ACTIVITY »
Please retype all of the following entries exactly.

MATERIAL PROVIDED »
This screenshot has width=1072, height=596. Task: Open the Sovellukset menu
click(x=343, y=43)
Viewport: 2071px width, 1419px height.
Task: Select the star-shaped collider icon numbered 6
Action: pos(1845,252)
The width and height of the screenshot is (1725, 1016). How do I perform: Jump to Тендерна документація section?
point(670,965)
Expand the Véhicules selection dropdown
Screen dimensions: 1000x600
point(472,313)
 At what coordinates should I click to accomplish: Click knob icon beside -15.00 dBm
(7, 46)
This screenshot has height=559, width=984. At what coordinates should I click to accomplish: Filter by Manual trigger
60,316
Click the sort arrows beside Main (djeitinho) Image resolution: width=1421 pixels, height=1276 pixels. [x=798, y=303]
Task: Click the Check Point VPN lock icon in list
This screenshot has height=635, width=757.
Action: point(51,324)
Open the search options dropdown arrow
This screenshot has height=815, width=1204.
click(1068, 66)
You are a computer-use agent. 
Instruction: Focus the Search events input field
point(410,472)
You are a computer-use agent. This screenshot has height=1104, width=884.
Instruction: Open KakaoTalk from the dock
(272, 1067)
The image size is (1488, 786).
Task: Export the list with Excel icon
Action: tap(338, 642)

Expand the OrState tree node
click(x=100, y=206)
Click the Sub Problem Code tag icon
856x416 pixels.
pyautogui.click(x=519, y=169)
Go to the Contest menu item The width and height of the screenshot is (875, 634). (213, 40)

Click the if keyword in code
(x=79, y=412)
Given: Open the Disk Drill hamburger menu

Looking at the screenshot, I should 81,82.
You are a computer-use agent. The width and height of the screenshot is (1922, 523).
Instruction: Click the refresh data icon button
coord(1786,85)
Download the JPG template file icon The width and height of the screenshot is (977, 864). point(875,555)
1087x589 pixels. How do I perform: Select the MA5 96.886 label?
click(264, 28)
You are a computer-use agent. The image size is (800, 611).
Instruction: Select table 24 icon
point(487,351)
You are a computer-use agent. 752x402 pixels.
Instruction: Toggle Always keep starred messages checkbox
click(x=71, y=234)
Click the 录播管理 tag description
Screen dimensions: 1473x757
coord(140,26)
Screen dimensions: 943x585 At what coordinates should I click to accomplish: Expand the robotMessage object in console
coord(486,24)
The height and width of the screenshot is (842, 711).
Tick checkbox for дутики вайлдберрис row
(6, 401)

SOLUTION BELOW »
This screenshot has width=1072, height=596. Task: Open the Sovellukset menu
click(x=343, y=43)
Viewport: 2071px width, 1419px height.
Task: Select the star-shaped collider icon numbered 6
Action: pos(1845,252)
The width and height of the screenshot is (1725, 1016). How do I perform: Jump to Тендерна документація section?
point(670,965)
Expand the Véhicules selection dropdown
Screen dimensions: 1000x600
point(472,313)
 At what coordinates should I click to accomplish: Click knob icon beside -15.00 dBm
(7, 46)
This screenshot has height=559, width=984. At what coordinates should I click to accomplish: Filter by Manual trigger
60,316
Click the sort arrows beside Main (djeitinho) Image resolution: width=1421 pixels, height=1276 pixels. [x=798, y=303]
Task: Click the Check Point VPN lock icon in list
This screenshot has height=635, width=757.
Action: point(51,324)
Open the search options dropdown arrow
This screenshot has height=815, width=1204.
click(1068, 66)
You are a computer-use agent. 
Instruction: Focus the Search events input field
point(410,472)
You are a computer-use agent. This screenshot has height=1104, width=884.
Instruction: Open KakaoTalk from the dock
(272, 1067)
The image size is (1488, 786).
Task: Export the list with Excel icon
Action: tap(338, 642)

Expand the OrState tree node
click(x=100, y=206)
Click the Sub Problem Code tag icon
856x416 pixels.
pyautogui.click(x=519, y=169)
Go to the Contest menu item The width and height of the screenshot is (875, 634). (213, 40)

Click the if keyword in code
(x=79, y=412)
Given: Open the Disk Drill hamburger menu

Looking at the screenshot, I should 81,82.
You are a computer-use agent. The width and height of the screenshot is (1922, 523).
Instruction: Click the refresh data icon button
coord(1786,85)
Download the JPG template file icon The width and height of the screenshot is (977, 864). point(875,555)
1087x589 pixels. How do I perform: Select the MA5 96.886 label?
click(264, 28)
You are a computer-use agent. The image size is (800, 611).
Instruction: Select table 24 icon
point(487,351)
You are a computer-use agent. 752x402 pixels.
Instruction: Toggle Always keep starred messages checkbox
click(x=71, y=234)
Click the 录播管理 tag description
Screen dimensions: 1473x757
coord(140,26)
Screen dimensions: 943x585 At what coordinates should I click to accomplish: Expand the robotMessage object in console
coord(486,24)
The height and width of the screenshot is (842, 711).
Tick checkbox for дутики вайлдберрис row
(6, 401)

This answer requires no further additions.